Championship success abounded in the group. They dominated the Open the Triangle Gate title scene, winning the belts four times. Masato Yoshino and Genki Horiguchi won the Open the Brave Gate title on separate occasions in 2007. Naruki Doi would win the ROH World Tag Team Titles with an unaligned Shingo Takagi in March 2007. The group’s greatest success came from the tandem of Doi and Yoshino. Dubbed "Speed Muscle", an amalgamation of their nicknames Speed Star (Yoshino) and Bosou Muscle (Doi), the duo would become the first Dragon Gate Open the Twin Gate Champions in 2007, and later in the year they would add the WAR I-J Heavyweight Tag Team Championship and Pro Wrestling NOAH GHC Junior Heavyweight Tag Team Championship to their collection.

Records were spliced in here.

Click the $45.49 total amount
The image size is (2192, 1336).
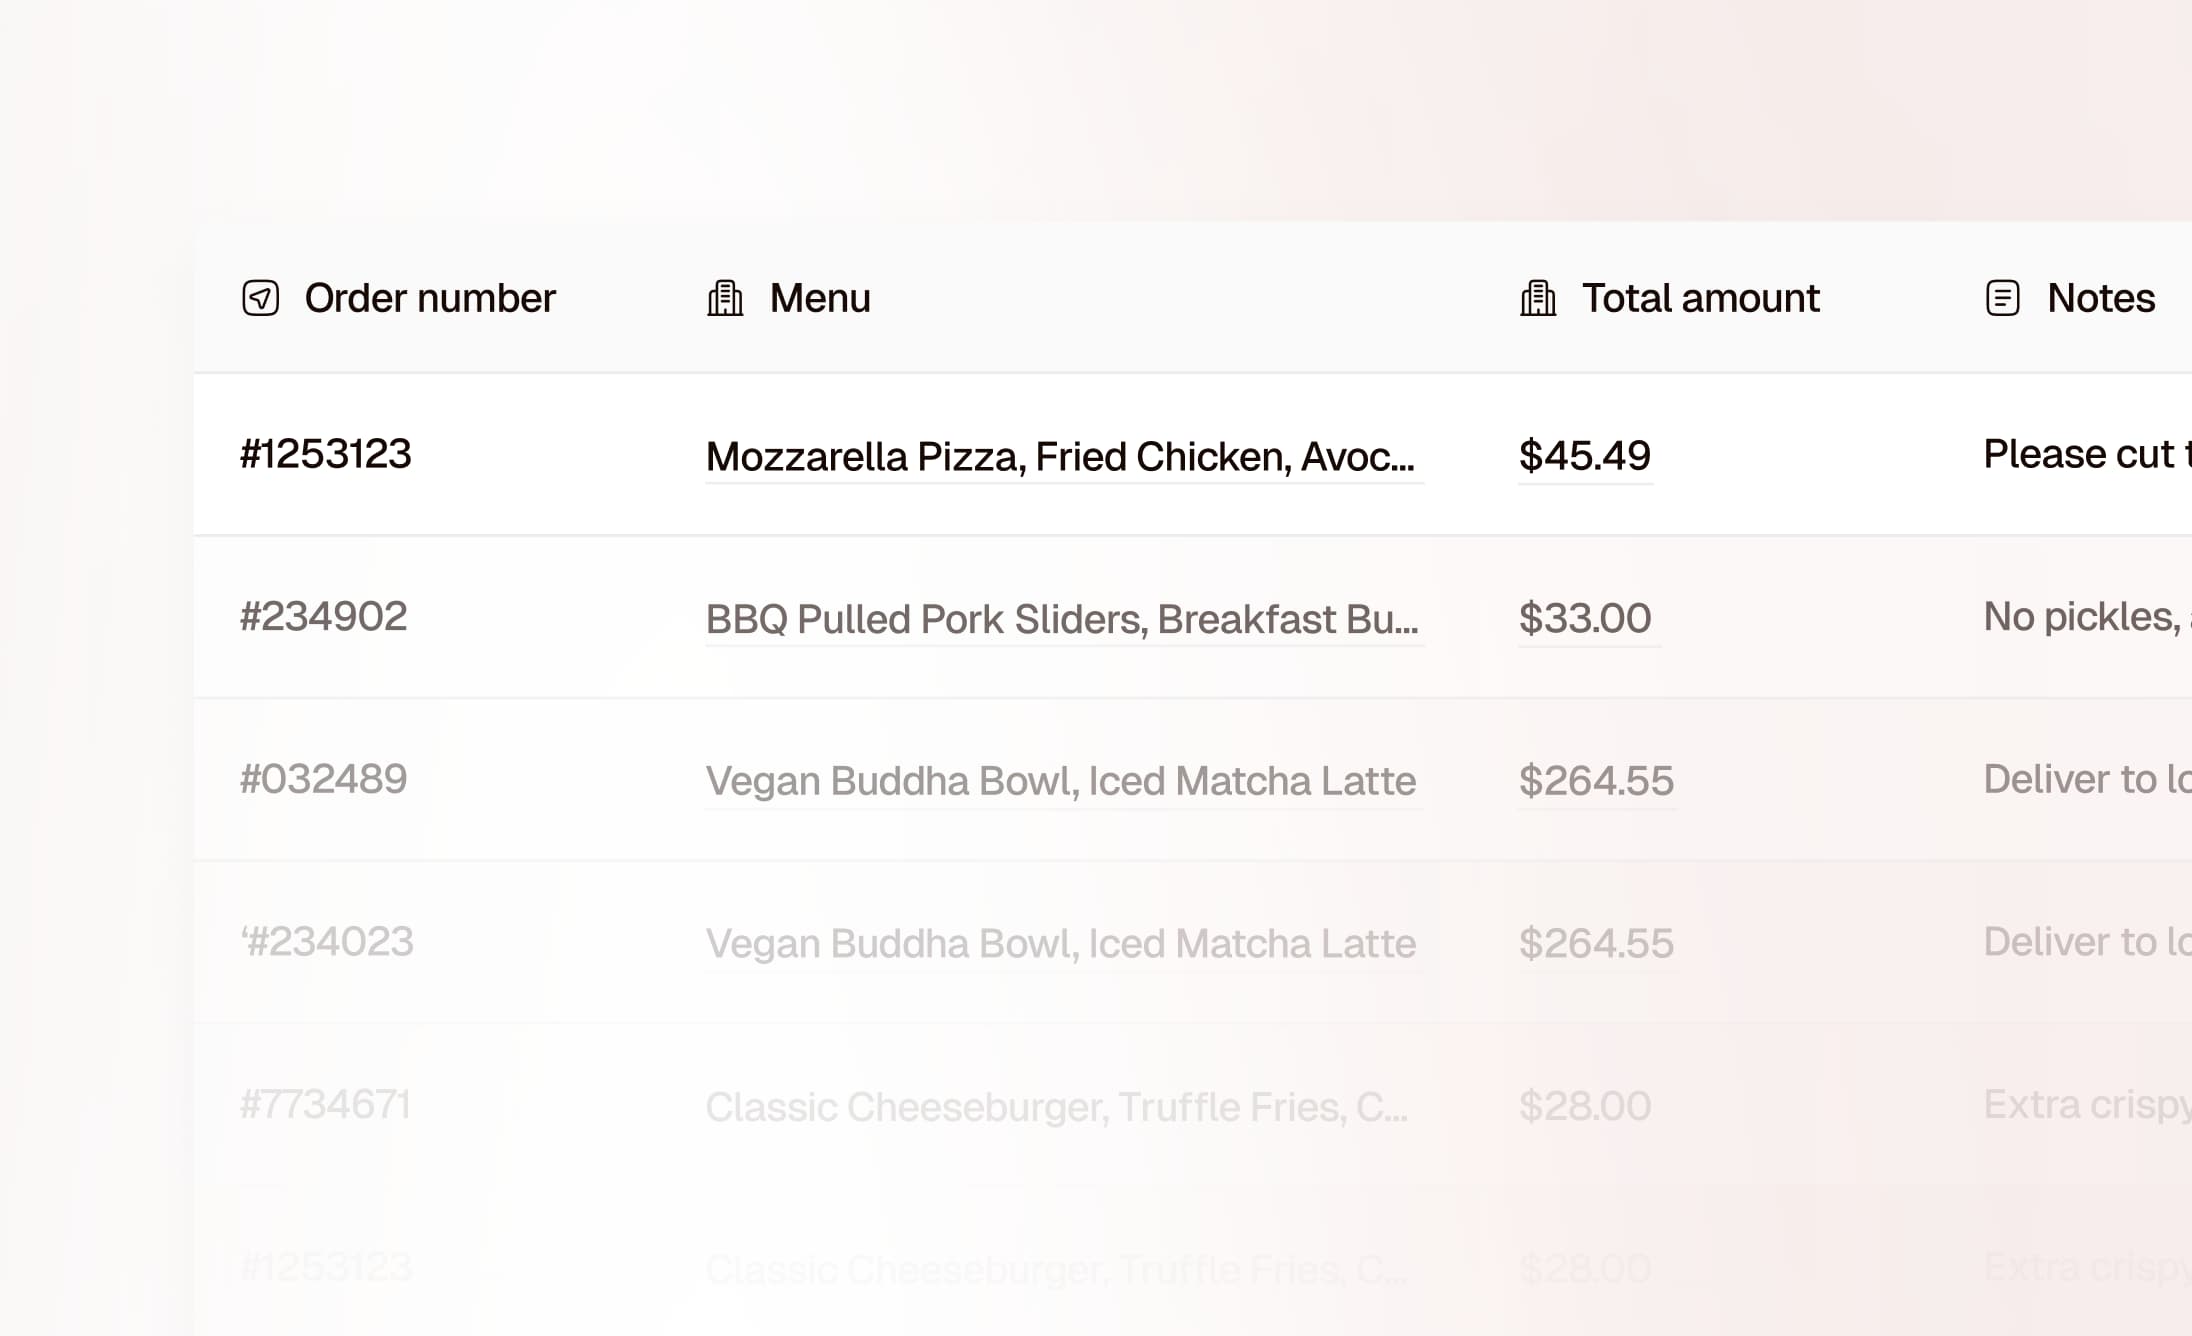(1584, 456)
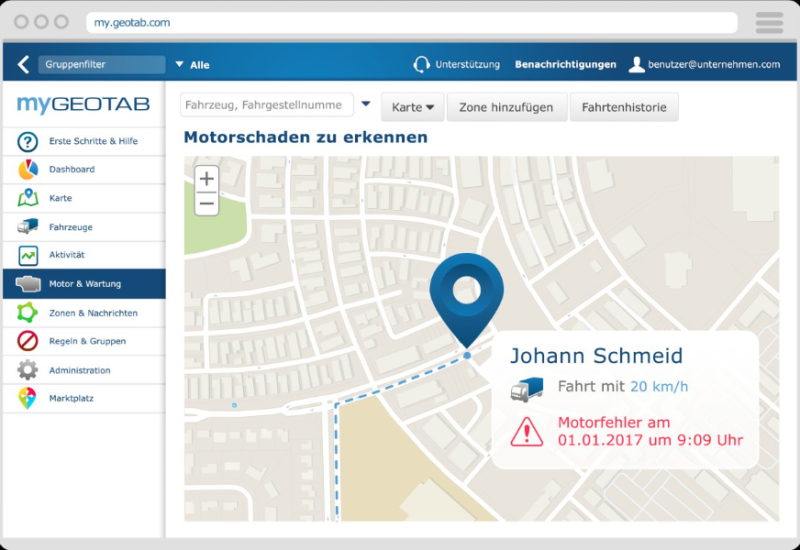Click the Fahrzeuge truck icon in sidebar
The image size is (800, 550).
[x=28, y=227]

On April 17, 2008, New Hazard's YAMATO joined MO'z after attacking his tag partner Naoki Tanisaki (who had recently returned but didn't re-align with MO'z) in a match against Gamma and Genki Horiguchi. On May 5, after weeks of dissension, Doi and Yoshino split from the Outlaw'z, turning face after costing Yasushi Kanda his hair in a Mascara contra Cabellera (Mask vs. Hair) Cage Survival Six-Way Match. Nine days later, Shingo Takagi and Cyber Kong turned on BxB Hulk, ending New Hazard, and they proceeded to join with the remaining heel members of Muscle Outlaw'z to form Real Hazard, effectively ending Muscle Outlaw'z after two years of activity. Dr. Muscle, however, has vowed to carry on the MO'z name until the end of time.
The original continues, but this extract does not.